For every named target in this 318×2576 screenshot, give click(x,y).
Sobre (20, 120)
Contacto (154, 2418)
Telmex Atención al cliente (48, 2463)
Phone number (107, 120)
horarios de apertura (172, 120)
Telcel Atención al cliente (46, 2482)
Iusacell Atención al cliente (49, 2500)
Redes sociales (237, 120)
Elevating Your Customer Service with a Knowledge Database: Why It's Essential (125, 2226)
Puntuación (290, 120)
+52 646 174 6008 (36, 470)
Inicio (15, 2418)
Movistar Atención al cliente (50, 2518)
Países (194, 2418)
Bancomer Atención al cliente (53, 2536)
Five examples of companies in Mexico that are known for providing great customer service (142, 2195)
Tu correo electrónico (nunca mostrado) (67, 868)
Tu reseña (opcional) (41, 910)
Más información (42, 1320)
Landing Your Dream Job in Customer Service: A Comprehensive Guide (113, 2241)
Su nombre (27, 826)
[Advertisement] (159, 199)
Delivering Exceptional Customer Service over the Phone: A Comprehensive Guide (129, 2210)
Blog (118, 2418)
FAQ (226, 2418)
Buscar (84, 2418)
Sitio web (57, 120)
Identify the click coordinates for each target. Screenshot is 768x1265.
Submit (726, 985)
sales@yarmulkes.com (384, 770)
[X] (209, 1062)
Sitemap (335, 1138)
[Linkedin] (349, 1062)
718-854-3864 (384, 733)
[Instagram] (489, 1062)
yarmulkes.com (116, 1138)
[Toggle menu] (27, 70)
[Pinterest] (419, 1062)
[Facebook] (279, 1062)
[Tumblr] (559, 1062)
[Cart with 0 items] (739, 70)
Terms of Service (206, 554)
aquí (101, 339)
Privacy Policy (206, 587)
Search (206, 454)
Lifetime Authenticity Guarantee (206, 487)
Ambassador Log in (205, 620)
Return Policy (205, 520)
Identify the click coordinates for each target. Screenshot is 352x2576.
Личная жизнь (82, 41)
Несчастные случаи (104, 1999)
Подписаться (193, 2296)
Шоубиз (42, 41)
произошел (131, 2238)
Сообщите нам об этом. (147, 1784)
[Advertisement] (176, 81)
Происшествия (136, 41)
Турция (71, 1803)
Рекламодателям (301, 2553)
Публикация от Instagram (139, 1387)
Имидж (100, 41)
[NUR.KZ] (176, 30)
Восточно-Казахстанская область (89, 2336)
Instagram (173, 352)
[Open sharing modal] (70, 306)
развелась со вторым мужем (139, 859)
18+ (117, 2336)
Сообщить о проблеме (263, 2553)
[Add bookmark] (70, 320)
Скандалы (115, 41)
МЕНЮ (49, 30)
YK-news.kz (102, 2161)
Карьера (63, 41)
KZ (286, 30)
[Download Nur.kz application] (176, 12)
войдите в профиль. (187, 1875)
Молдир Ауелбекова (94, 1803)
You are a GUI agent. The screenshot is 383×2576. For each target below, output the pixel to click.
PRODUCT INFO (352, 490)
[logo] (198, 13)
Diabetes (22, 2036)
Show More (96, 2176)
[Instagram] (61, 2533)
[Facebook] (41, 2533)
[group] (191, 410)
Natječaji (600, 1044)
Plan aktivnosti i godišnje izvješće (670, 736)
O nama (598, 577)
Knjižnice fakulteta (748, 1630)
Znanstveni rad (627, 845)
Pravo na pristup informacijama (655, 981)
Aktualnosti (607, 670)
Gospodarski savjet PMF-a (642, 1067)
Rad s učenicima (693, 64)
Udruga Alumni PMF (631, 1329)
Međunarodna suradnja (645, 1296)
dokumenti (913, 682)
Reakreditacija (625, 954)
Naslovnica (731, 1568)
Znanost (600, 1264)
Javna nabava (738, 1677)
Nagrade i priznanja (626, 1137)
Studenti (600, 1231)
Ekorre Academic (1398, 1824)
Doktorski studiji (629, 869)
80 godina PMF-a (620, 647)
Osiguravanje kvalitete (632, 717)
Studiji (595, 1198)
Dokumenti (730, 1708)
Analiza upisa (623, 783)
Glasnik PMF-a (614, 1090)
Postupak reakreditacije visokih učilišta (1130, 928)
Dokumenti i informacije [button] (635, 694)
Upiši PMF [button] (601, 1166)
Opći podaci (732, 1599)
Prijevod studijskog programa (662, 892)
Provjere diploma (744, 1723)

===

--- Exercise directions ---
Please reproduce, exactly as they appear above, the lines from the line containing "Privacy Policy (206, 587)" up to and including the line containing "Молдир Ауелбекова (94, 1803)".

--- Reply to the task ---
Privacy Policy (206, 587)
Search (206, 454)
Lifetime Authenticity Guarantee (206, 487)
Ambassador Log in (205, 620)
Return Policy (205, 520)
Identify the click coordinates for each target. Screenshot is 352x2576.
Личная жизнь (82, 41)
Несчастные случаи (104, 1999)
Подписаться (193, 2296)
Шоубиз (42, 41)
произошел (131, 2238)
Сообщите нам об этом. (147, 1784)
[Advertisement] (176, 81)
Происшествия (136, 41)
Турция (71, 1803)
Рекламодателям (301, 2553)
Публикация от Instagram (139, 1387)
Имидж (100, 41)
[NUR.KZ] (176, 30)
Восточно-Казахстанская область (89, 2336)
Instagram (173, 352)
[Open sharing modal] (70, 306)
развелась со вторым мужем (139, 859)
18+ (117, 2336)
Сообщить о проблеме (263, 2553)
[Add bookmark] (70, 320)
Скандалы (115, 41)
МЕНЮ (49, 30)
YK-news.kz (102, 2161)
Карьера (63, 41)
KZ (286, 30)
[Download Nur.kz application] (176, 12)
войдите в профиль. (187, 1875)
Молдир Ауелбекова (94, 1803)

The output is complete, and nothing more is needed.